» Work request
Give the data again exactly, without images.

* * * * *

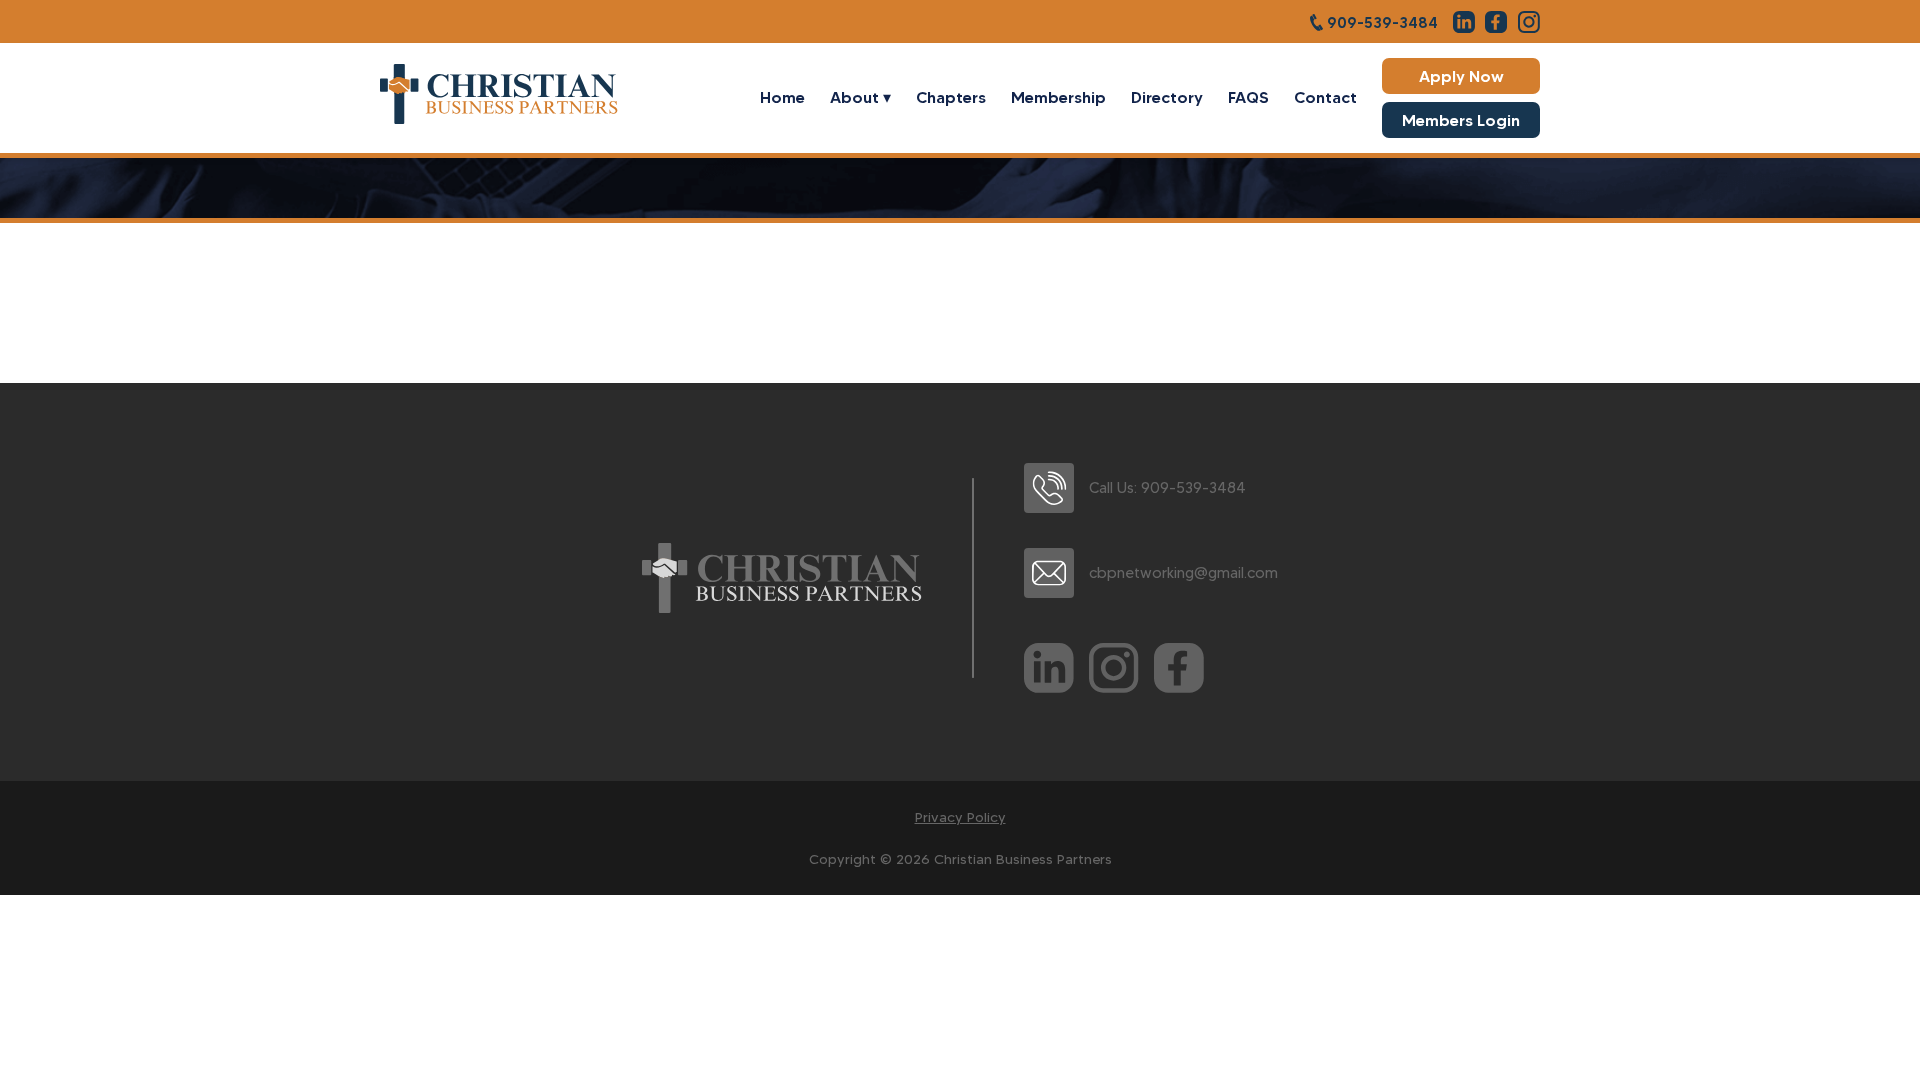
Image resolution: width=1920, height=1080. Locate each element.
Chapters (951, 97)
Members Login (1461, 120)
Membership (1058, 97)
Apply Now (1461, 76)
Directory (1167, 97)
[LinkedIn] (1049, 672)
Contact (1325, 97)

* * * * *

» Response to this exercise
Image resolution: width=1920, height=1080. Locate each element.
Chapters (951, 97)
Members Login (1461, 120)
Membership (1058, 97)
Apply Now (1461, 76)
Directory (1167, 97)
[LinkedIn] (1049, 672)
Contact (1325, 97)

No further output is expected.